Tras tres horas de relax disfrutando del lago, la conversación, el paisaje y mi libro, (¿Qué hago yo aquí? de Bruce Chatwin era la lectura que me había traído de Madrid sin saber que me describiría tanto en este viaje) decidimos volver a Leavenworth. Entre otras gestiones, teniamos que hacer la compra. Tras consultar a San Google, fuimos al Dan´s Food Market, un supermercado bastate completo, en el que había de todo, incluída una gran selección de fruta y verdura fresca pero en el que no se podía vivir del frío que hacía. Recorrimos los pasillos sintiendo como nuestros cuerpos iban congelándose poco a poco, como Jack Nicholson en El resplandor, y el riego cerebral iba ralentizándose. Puede que por eso nuestra compra hiciera que el cajero levantara las cejas con cara de ¿Qué habéis comprado? Salimos de allí casi con los labios morados. De vuelta al camping nos tocaba colada, un entretenimiento como otro cualquiera. Con nuestros cuartos (las máquinas no funcionan con tarjeta de crédito), nuestro jabón y nuestra ropa sucia  fuimos a la lavandería a poner dos lavadoras y dos secadoras. Clara que lleva un año usando secadoras intentó convencerme de las bondades del electrodoméstico pero ya le dije que ni de coña: «cuando vuelvas a Madrid, a tender tu ropa como todo el mundo. Así haces amigos por el patio». 

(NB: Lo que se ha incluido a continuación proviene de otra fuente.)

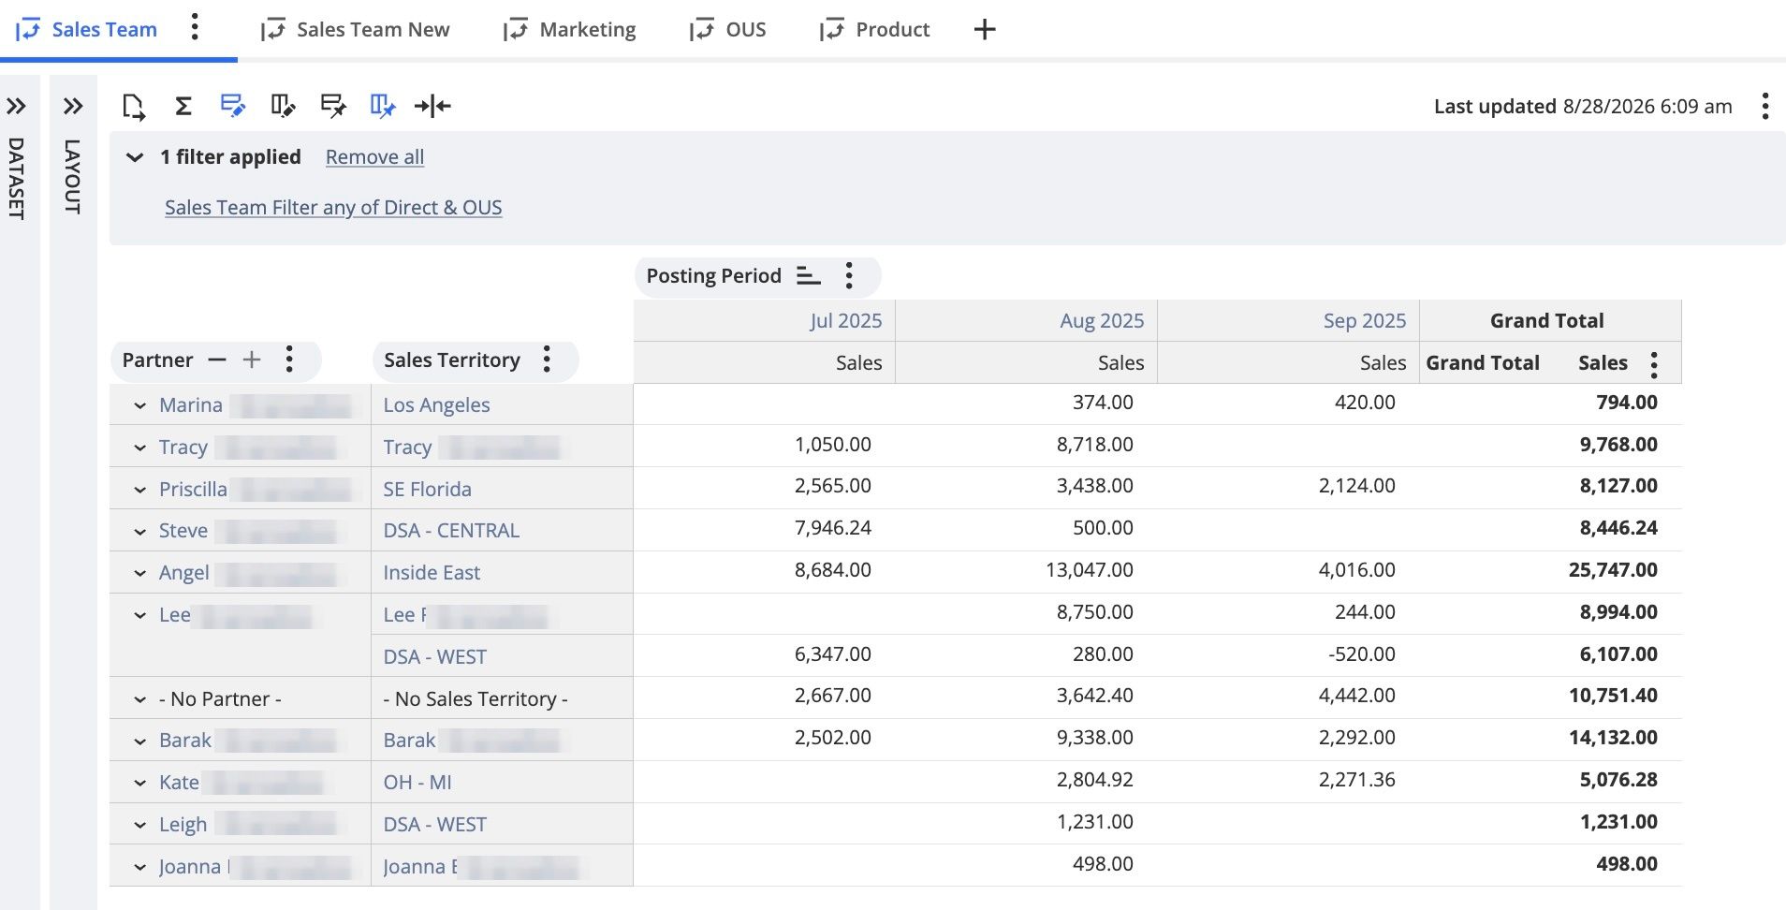Open Sales Team Filter Direct & OUS link
Image resolution: width=1786 pixels, height=910 pixels.
pyautogui.click(x=333, y=208)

De cena tomamos guisantes salteados, (hubo algunas protestas), con huevo duro. Y tuvimos que tirar una especie de crema de almejas asquerosa que compramos por error el primer día. Debatimos si tirarla o guardarla para los osos pero nos dieron pena los osos y acabó en el contenedor. 

Mañana más. 

3 comentarios:

Anónimo dijo...

le doy la razón a Clara en lo de la secadora

Asunix dijo...

"Cuando vuelvas a Madrid, a tender tu ropa como todo el mundo. Así haces amigos por el patio".Di que sí, que por los patios se forjan grandes amistades. 😅

Esther dijo...

Este viaje será inolvidable para ti y para tus acompañantes, pero me parece una suerte que tus hijas puedan volver a estas letras para recordarlo todo con nitidez. A mí tampoco me gustan las secadoras, salvo en los viajes, cuando no queda remedio.